◆ PROBLEM REQUIREMENTS
Every record has to be written out exactly, with no line missing.

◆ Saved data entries
========================================================================
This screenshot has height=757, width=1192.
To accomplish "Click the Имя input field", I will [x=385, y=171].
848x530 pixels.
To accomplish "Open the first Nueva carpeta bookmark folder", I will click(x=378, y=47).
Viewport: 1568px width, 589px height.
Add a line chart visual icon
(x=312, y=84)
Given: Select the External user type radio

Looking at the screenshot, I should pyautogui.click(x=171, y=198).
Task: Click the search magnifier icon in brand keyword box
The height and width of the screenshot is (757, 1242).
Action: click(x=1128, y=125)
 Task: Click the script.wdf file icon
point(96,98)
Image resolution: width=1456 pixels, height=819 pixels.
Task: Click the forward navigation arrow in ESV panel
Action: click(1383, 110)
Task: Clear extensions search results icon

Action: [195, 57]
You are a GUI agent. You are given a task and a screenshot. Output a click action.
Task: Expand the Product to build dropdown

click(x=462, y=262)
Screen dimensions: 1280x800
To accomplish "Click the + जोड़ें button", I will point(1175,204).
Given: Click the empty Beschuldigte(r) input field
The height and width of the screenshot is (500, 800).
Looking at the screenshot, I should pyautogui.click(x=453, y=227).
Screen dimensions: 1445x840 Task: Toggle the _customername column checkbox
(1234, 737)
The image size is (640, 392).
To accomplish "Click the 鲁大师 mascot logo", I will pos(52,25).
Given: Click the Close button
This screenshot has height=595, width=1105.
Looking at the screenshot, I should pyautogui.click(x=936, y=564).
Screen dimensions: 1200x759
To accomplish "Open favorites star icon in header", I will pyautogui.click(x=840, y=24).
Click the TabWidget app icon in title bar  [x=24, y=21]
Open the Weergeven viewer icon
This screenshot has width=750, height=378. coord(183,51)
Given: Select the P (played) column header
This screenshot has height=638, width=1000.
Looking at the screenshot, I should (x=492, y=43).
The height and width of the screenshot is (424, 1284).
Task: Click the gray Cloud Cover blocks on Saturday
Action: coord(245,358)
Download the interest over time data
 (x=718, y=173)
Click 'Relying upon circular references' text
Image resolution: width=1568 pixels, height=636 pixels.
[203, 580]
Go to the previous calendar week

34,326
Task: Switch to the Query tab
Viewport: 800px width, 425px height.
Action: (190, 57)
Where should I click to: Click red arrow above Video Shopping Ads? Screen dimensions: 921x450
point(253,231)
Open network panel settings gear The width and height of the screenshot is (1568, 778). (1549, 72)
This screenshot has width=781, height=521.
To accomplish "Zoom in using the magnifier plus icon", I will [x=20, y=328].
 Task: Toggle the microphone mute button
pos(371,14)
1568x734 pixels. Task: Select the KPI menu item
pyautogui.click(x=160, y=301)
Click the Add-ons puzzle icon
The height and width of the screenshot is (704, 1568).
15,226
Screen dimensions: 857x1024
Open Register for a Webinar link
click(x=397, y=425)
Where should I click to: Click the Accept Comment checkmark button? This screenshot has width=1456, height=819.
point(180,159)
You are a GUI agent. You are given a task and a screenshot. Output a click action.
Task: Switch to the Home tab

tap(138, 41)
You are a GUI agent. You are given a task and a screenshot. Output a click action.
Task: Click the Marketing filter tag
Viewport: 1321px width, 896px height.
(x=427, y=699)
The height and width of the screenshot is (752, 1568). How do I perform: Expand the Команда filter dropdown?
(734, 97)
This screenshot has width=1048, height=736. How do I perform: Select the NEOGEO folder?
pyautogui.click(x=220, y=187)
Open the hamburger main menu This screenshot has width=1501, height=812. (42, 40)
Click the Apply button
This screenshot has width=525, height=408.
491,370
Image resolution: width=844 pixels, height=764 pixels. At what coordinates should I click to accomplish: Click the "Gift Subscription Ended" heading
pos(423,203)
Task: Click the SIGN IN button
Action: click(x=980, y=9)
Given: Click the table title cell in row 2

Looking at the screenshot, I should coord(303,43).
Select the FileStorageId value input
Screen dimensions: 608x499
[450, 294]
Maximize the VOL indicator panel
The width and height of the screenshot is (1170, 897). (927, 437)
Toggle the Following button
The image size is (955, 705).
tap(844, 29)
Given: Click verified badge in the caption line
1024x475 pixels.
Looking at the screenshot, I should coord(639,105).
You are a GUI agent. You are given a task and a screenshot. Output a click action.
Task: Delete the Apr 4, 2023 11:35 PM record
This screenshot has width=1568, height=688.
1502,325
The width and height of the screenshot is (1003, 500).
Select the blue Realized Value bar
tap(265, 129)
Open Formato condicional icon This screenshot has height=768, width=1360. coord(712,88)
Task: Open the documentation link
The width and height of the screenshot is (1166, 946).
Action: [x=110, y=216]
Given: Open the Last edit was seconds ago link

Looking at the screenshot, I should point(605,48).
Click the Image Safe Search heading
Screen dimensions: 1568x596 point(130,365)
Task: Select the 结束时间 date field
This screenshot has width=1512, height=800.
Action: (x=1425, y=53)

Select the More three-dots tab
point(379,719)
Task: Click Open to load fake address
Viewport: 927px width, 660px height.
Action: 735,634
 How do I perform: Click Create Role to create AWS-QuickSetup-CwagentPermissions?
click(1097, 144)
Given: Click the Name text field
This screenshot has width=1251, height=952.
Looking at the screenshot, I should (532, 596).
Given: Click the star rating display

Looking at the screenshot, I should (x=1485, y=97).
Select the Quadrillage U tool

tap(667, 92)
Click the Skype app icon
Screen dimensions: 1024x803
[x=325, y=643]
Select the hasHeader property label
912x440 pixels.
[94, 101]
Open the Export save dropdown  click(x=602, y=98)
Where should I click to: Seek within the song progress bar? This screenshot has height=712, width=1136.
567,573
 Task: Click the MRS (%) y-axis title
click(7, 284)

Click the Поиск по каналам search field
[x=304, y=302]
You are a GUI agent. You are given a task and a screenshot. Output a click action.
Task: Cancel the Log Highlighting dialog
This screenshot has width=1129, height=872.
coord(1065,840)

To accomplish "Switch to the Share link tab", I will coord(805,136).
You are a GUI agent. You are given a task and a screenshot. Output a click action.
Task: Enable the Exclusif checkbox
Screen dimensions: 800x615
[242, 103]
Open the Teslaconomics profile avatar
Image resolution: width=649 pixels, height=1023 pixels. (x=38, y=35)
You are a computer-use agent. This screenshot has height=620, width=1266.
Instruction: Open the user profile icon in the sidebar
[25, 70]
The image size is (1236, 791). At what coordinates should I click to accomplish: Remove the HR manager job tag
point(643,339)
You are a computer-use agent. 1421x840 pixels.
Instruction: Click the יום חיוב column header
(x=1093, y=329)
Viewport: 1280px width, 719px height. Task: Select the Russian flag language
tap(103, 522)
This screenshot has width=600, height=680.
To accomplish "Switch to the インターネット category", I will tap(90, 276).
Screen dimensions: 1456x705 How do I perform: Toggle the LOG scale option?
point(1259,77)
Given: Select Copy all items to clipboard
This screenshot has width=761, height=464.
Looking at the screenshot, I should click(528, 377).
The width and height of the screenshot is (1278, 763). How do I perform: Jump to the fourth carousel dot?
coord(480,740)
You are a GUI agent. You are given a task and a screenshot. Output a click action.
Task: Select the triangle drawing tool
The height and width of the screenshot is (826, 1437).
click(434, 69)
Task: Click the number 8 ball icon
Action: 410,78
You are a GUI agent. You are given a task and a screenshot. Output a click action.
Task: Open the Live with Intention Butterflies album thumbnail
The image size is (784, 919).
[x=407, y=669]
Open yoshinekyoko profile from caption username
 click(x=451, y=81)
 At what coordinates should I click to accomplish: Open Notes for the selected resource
========================================================================
◆ COMPLETED TASK
This screenshot has height=757, width=1192.
To accomplish "Click the Имя input field", I will [x=385, y=171].
848x530 pixels.
To accomplish "Open the first Nueva carpeta bookmark folder", I will click(x=378, y=47).
Viewport: 1568px width, 589px height.
Add a line chart visual icon
(x=312, y=84)
Given: Select the External user type radio

Looking at the screenshot, I should pyautogui.click(x=171, y=198).
Task: Click the search magnifier icon in brand keyword box
The height and width of the screenshot is (757, 1242).
Action: click(x=1128, y=125)
 Task: Click the script.wdf file icon
point(96,98)
Image resolution: width=1456 pixels, height=819 pixels.
Task: Click the forward navigation arrow in ESV panel
Action: click(1383, 110)
Task: Clear extensions search results icon

Action: [195, 57]
You are a GUI agent. You are given a task and a screenshot. Output a click action.
Task: Expand the Product to build dropdown

click(x=462, y=262)
Screen dimensions: 1280x800
To accomplish "Click the + जोड़ें button", I will point(1175,204).
Given: Click the empty Beschuldigte(r) input field
The height and width of the screenshot is (500, 800).
Looking at the screenshot, I should pyautogui.click(x=453, y=227).
Screen dimensions: 1445x840 Task: Toggle the _customername column checkbox
(1234, 737)
The image size is (640, 392).
To accomplish "Click the 鲁大师 mascot logo", I will pos(52,25).
Given: Click the Close button
This screenshot has height=595, width=1105.
Looking at the screenshot, I should pyautogui.click(x=936, y=564).
Screen dimensions: 1200x759
To accomplish "Open favorites star icon in header", I will pyautogui.click(x=840, y=24).
Click the TabWidget app icon in title bar  [x=24, y=21]
Open the Weergeven viewer icon
This screenshot has width=750, height=378. coord(183,51)
Given: Select the P (played) column header
This screenshot has height=638, width=1000.
Looking at the screenshot, I should (x=492, y=43).
The height and width of the screenshot is (424, 1284).
Task: Click the gray Cloud Cover blocks on Saturday
Action: coord(245,358)
Download the interest over time data
 (x=718, y=173)
Click 'Relying upon circular references' text
Image resolution: width=1568 pixels, height=636 pixels.
[203, 580]
Go to the previous calendar week

34,326
Task: Switch to the Query tab
Viewport: 800px width, 425px height.
Action: (190, 57)
Where should I click to: Click red arrow above Video Shopping Ads? Screen dimensions: 921x450
point(253,231)
Open network panel settings gear The width and height of the screenshot is (1568, 778). (1549, 72)
This screenshot has width=781, height=521.
To accomplish "Zoom in using the magnifier plus icon", I will [x=20, y=328].
 Task: Toggle the microphone mute button
pos(371,14)
1568x734 pixels. Task: Select the KPI menu item
pyautogui.click(x=160, y=301)
Click the Add-ons puzzle icon
The height and width of the screenshot is (704, 1568).
15,226
Screen dimensions: 857x1024
Open Register for a Webinar link
click(x=397, y=425)
Where should I click to: Click the Accept Comment checkmark button? This screenshot has width=1456, height=819.
point(180,159)
You are a GUI agent. You are given a task and a screenshot. Output a click action.
Task: Switch to the Home tab

tap(138, 41)
You are a GUI agent. You are given a task and a screenshot. Output a click action.
Task: Click the Marketing filter tag
Viewport: 1321px width, 896px height.
(x=427, y=699)
The height and width of the screenshot is (752, 1568). How do I perform: Expand the Команда filter dropdown?
(734, 97)
This screenshot has width=1048, height=736. How do I perform: Select the NEOGEO folder?
pyautogui.click(x=220, y=187)
Open the hamburger main menu This screenshot has width=1501, height=812. (42, 40)
Click the Apply button
This screenshot has width=525, height=408.
491,370
Image resolution: width=844 pixels, height=764 pixels. At what coordinates should I click to accomplish: Click the "Gift Subscription Ended" heading
pos(423,203)
Task: Click the SIGN IN button
Action: click(x=980, y=9)
Given: Click the table title cell in row 2

Looking at the screenshot, I should coord(303,43).
Select the FileStorageId value input
Screen dimensions: 608x499
[450, 294]
Maximize the VOL indicator panel
The width and height of the screenshot is (1170, 897). (927, 437)
Toggle the Following button
The image size is (955, 705).
tap(844, 29)
Given: Click verified badge in the caption line
1024x475 pixels.
Looking at the screenshot, I should coord(639,105).
You are a GUI agent. You are given a task and a screenshot. Output a click action.
Task: Delete the Apr 4, 2023 11:35 PM record
This screenshot has width=1568, height=688.
1502,325
The width and height of the screenshot is (1003, 500).
Select the blue Realized Value bar
tap(265, 129)
Open Formato condicional icon This screenshot has height=768, width=1360. coord(712,88)
Task: Open the documentation link
The width and height of the screenshot is (1166, 946).
Action: [x=110, y=216]
Given: Open the Last edit was seconds ago link

Looking at the screenshot, I should point(605,48).
Click the Image Safe Search heading
Screen dimensions: 1568x596 point(130,365)
Task: Select the 结束时间 date field
This screenshot has width=1512, height=800.
Action: (x=1425, y=53)

Select the More three-dots tab
point(379,719)
Task: Click Open to load fake address
Viewport: 927px width, 660px height.
Action: 735,634
 How do I perform: Click Create Role to create AWS-QuickSetup-CwagentPermissions?
click(1097, 144)
Given: Click the Name text field
This screenshot has width=1251, height=952.
Looking at the screenshot, I should (532, 596).
Given: Click the star rating display

Looking at the screenshot, I should (x=1485, y=97).
Select the Quadrillage U tool

tap(667, 92)
Click the Skype app icon
Screen dimensions: 1024x803
[x=325, y=643]
Select the hasHeader property label
912x440 pixels.
[94, 101]
Open the Export save dropdown  click(x=602, y=98)
Where should I click to: Seek within the song progress bar? This screenshot has height=712, width=1136.
567,573
 Task: Click the MRS (%) y-axis title
click(7, 284)

Click the Поиск по каналам search field
[x=304, y=302]
You are a GUI agent. You are given a task and a screenshot. Output a click action.
Task: Cancel the Log Highlighting dialog
This screenshot has width=1129, height=872.
coord(1065,840)

To accomplish "Switch to the Share link tab", I will coord(805,136).
You are a GUI agent. You are given a task and a screenshot. Output a click action.
Task: Enable the Exclusif checkbox
Screen dimensions: 800x615
[242, 103]
Open the Teslaconomics profile avatar
Image resolution: width=649 pixels, height=1023 pixels. (x=38, y=35)
You are a computer-use agent. This screenshot has height=620, width=1266.
Instruction: Open the user profile icon in the sidebar
[25, 70]
The image size is (1236, 791). At what coordinates should I click to accomplish: Remove the HR manager job tag
point(643,339)
You are a computer-use agent. 1421x840 pixels.
Instruction: Click the יום חיוב column header
(x=1093, y=329)
Viewport: 1280px width, 719px height. Task: Select the Russian flag language
tap(103, 522)
This screenshot has width=600, height=680.
To accomplish "Switch to the インターネット category", I will tap(90, 276).
Screen dimensions: 1456x705 How do I perform: Toggle the LOG scale option?
point(1259,77)
Given: Select Copy all items to clipboard
This screenshot has width=761, height=464.
Looking at the screenshot, I should click(528, 377).
The width and height of the screenshot is (1278, 763). How do I perform: Jump to the fourth carousel dot?
coord(480,740)
You are a GUI agent. You are given a task and a screenshot. Output a click action.
Task: Select the triangle drawing tool
The height and width of the screenshot is (826, 1437).
click(434, 69)
Task: Click the number 8 ball icon
Action: 410,78
You are a GUI agent. You are given a task and a screenshot. Output a click action.
Task: Open the Live with Intention Butterflies album thumbnail
The image size is (784, 919).
[x=407, y=669]
Open yoshinekyoko profile from caption username
 click(x=451, y=81)
 At what coordinates should I click to accomplish: Open Notes for the selected resource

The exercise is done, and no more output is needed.